Various factors, including reactor configuration, material (anode, cathode, and separator), operating conditions, substrate type, and electroactive bacteria, affect the EBR performance [3]. In addition, the electricity generation of EBR is affected by the interaction between the electrode surface area and bacteria; therefore, it is important to understand the electroactive bacteria in electroactive biofilms [4,5].
In particular, the anode potential is a very important factor because it is related to the energy that bacteria can theoretically obtain [6]. The higher the anode potential in the total cell voltage, the more energy the bacteria use for metabolism, and consequently, the less the energy that can be recovered from the EBR. Therefore, when the lower anode potential is set, the power recovery rate that can be obtained from the EBR can be increased [5].
However, although various studies on the anode potential have been reported, it has not been clearly determined which potential (negative or positive potential) is better for EBR performance. When a high anode potential was applied, the start-up period was shortened, and a higher power density could be produced compared to the low potential [7]. Among EBR poised with 0, +0.2, +0.35 and +0.5 V (vs. Ag/AgCl), EBR poised with +0.5 V showed the highest current production, but EBR poised with above 0.75 V did not generate current [8]. An EBR applied with a positive anode potential showed rapid start-up [9] and higher current production [10], while among EBR poised with 0, −0.2, and −0.4 V (vs. Ag/AgCl), voltage and current increased at −0.2 V [6]. In another study in which different potential (−0.42, −0.36, −0.25, and +0.1 V vs. Ag/AgCl) were applied, EBR with the lowest potential, −0.42 and −0.36 V, showed high currents and a thick biofilm. In addition, Geobacter sulfurreduces known as electroactive bacteria were predominant in EBR applied −0.42 and −0.36 V [11]. Most recently, the negative potential accelerated the start-up speed and enhanced the EBR performance [12].

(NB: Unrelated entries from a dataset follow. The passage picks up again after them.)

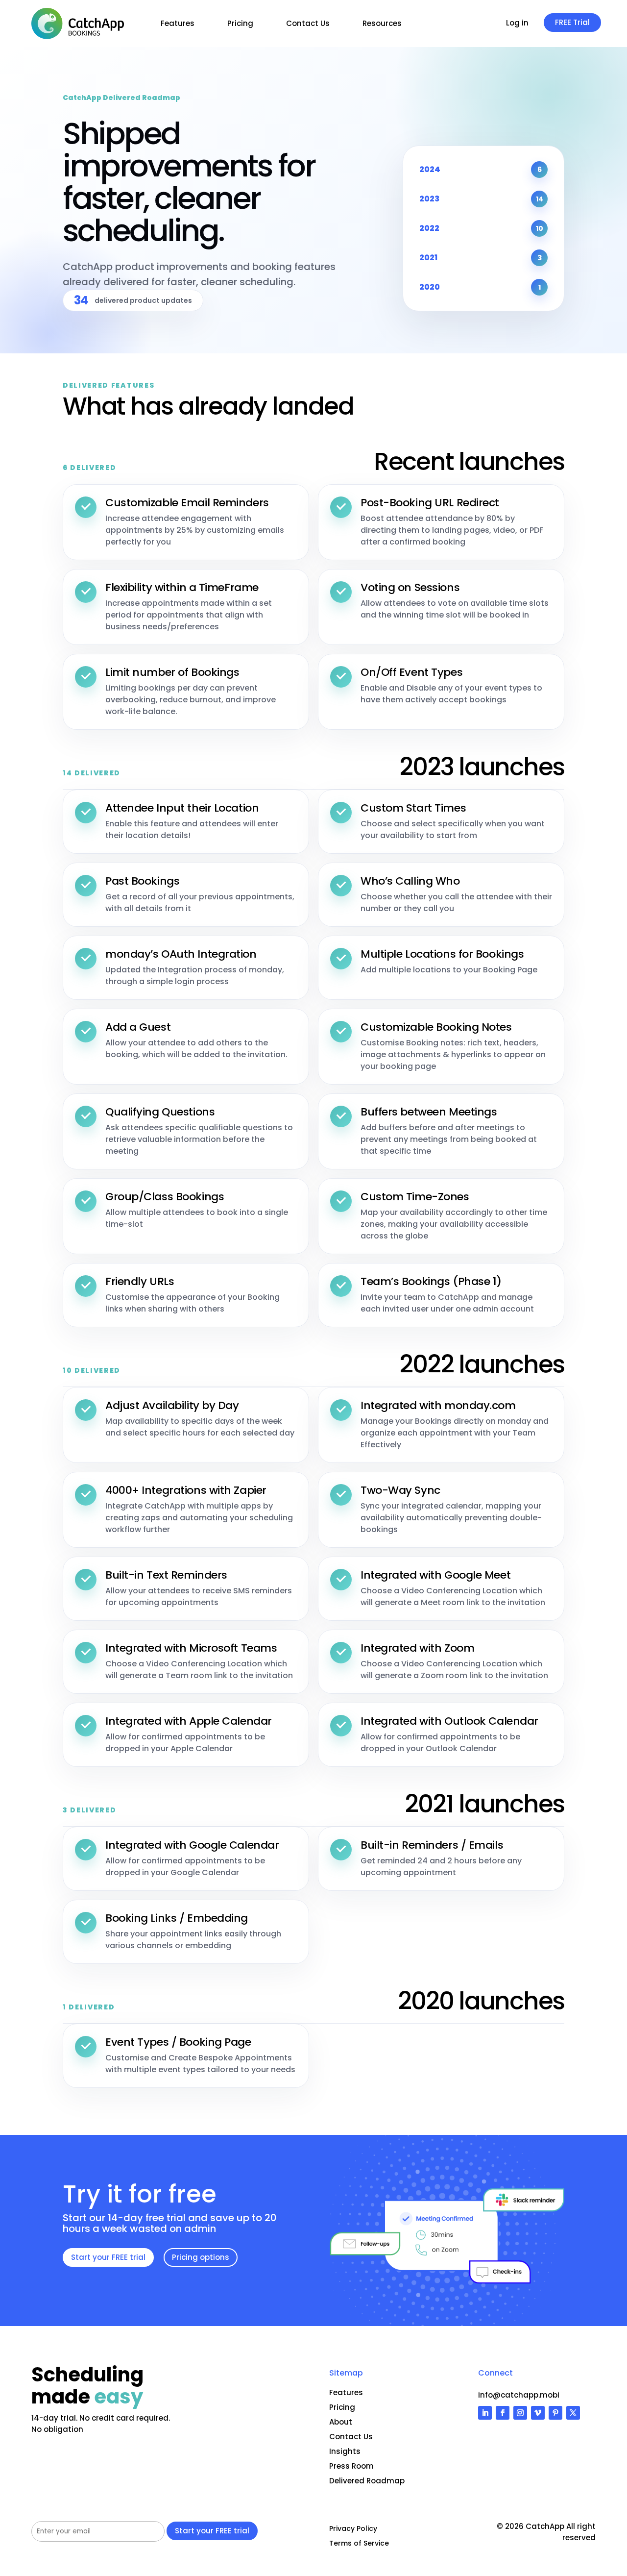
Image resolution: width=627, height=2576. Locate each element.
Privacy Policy (353, 2529)
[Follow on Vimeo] (538, 2413)
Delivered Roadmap (367, 2481)
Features (177, 23)
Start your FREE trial (108, 2257)
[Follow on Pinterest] (555, 2413)
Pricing (240, 23)
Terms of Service (359, 2544)
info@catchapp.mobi (518, 2395)
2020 (480, 287)
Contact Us (308, 23)
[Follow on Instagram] (520, 2413)
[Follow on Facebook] (502, 2413)
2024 (480, 169)
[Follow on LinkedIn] (485, 2413)
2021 (480, 257)
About (340, 2422)
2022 (481, 228)
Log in (517, 24)
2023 (481, 198)
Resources (382, 23)
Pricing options (200, 2257)
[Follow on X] (573, 2413)
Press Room (351, 2466)
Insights (345, 2451)
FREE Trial (572, 22)
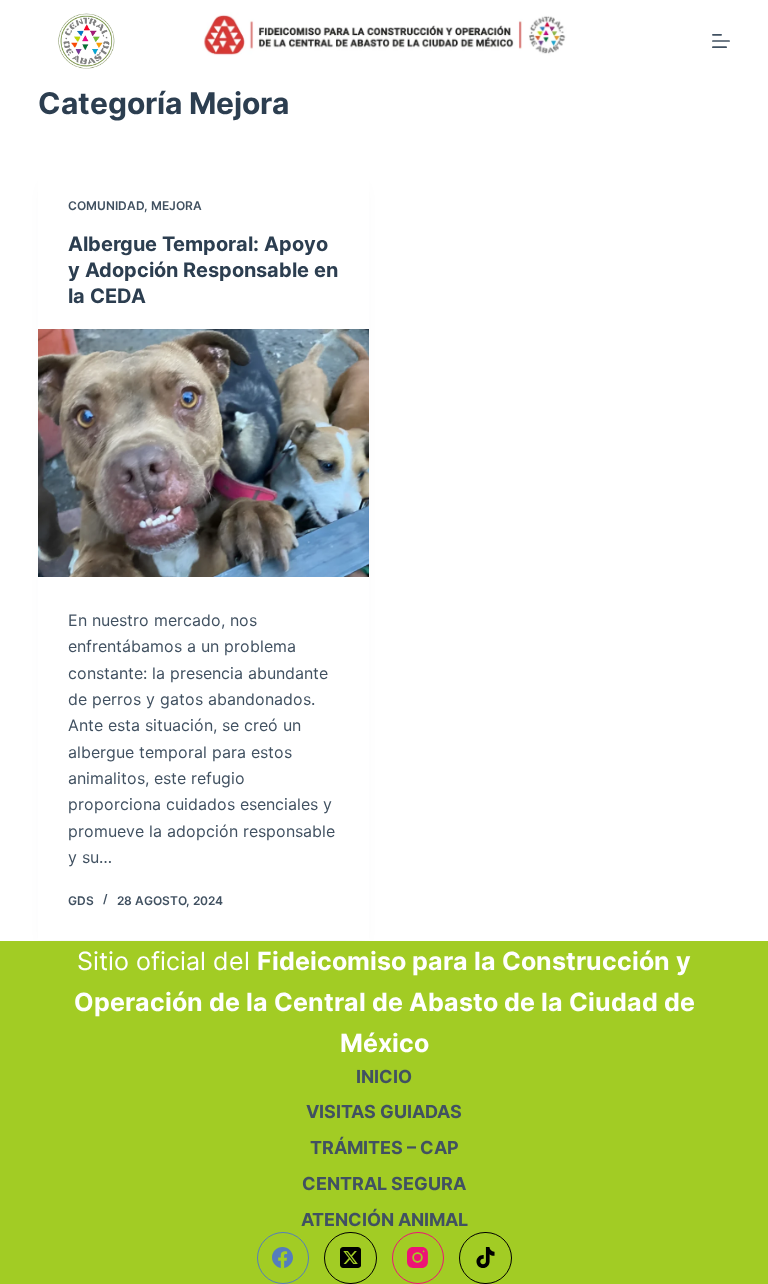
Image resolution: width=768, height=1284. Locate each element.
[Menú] (721, 41)
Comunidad (106, 205)
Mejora (176, 205)
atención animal (384, 1219)
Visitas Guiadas (384, 1111)
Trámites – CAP (384, 1147)
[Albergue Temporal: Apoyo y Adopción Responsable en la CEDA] (203, 453)
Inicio (384, 1076)
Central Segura (384, 1183)
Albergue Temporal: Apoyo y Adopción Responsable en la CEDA (203, 270)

Most studies have used a single carbon source such as acetate, which is easy to use by electroactive bacteria, and there is still a lack of research on the effect of applied anode potential on electricity generation and the microbial community when used actual WW are still lacking. Therefore, in this study, the voltage production and microbial community according to initially applied anode potential (−0.3, −0.2, −0.1 and +0.1 V vs. Ag/AgCl) were compared for synthetic and actual WW.
2. Materials and Methods
2.1. EBR Construction
Eight cubic-typed single-chamber EBRs (working volume 260 mL) were constructed as previously described [13]. Graphite felt (30 mm × 30 mm) was used as the anode, a same-sized 30% wet-proof carbon cloth (E-Tek, BASF Fuel Cell Inc., College Station, TX, USA) treated with a Pt/C catalyst (0.5 mg/cm2, anode side) and a Nafion solution (5%, air side) was utilized as the cathode, and a polypropylene non-woven fabric (Korea Non-Woven Tech. Co., Ltd., Busan, Republic of Korea) was used as separator [14]. The anode and cathode were connected with a titanium wire.
2.2. Batch Test
The anode chamber was inoculated with anaerobic digested sludge (3000 mg/L) obtained from an anaerobic digester of a domestic WW treatment plant (Suyoung Wastewater Treatment Plant, Busan, Republic of Korea) and acclimated under anaerobic conditions. To investigate the effect of the initially applied potential on voltage generation and the microbial community, the experiment was conducted in two phases (Table 1 and Figure 1). In phase 1, the EBRs were operated according to initially applied potential (−0.3, −0.2, −0.1 and +0.1 V) for 50 days and then operated with an external resistance of 100 Ω in phase 2. Synthetic and domestic WW (Haeundae Wastewater Treatment Plant, Busan, Republic of Korea) were used as substrates. The substrate was changed when the voltage generation decreased to less than 50 mV. All experiments were performed in duplicate, at room temperature (25 ± 2 °C), in fed-batch mode. The synthetic WW consisted of CH3COONa, 0.18 g/L (as COD 150 mg/L) K2HPO4, 4.35 g/L; KH2PO4, 3.38 g/L; NH4Cl, 0.115 g/L; NaCl, 0.04 g/L; MgSO4·7H2O, 0.01 g/L; CaCl2·2H2O, 0.02 g/L; KCl, 0.02 g/L; and yeast extract, 0.005 g/L.
2.3. Analysis
Chemical oxygen demand (COD) was analyzed using a kit (Humas Co. Ltd., Daejeon, Republic of Korea) according to the standard method (APHA, 2005). The voltage across the external resistor in the EBR circuit was measured using a data acquisition system (2700, Keithley Instruments, Solon, OH, USA) and recorded every 50 s on a personal computer. In phase 1, the initially applied potentials (vs. Ag/AgCl electrode) were controlled using a potentiostat (WMPG 1000, WonATech, Seoul, Republic of Korea). The maximum power density (mW/m2) was determined by the linear sweep voltammetry, which was performed at 10 mV/s using a potentiostat (WMPG1000, WonATech, Seoul, Republic of Korea).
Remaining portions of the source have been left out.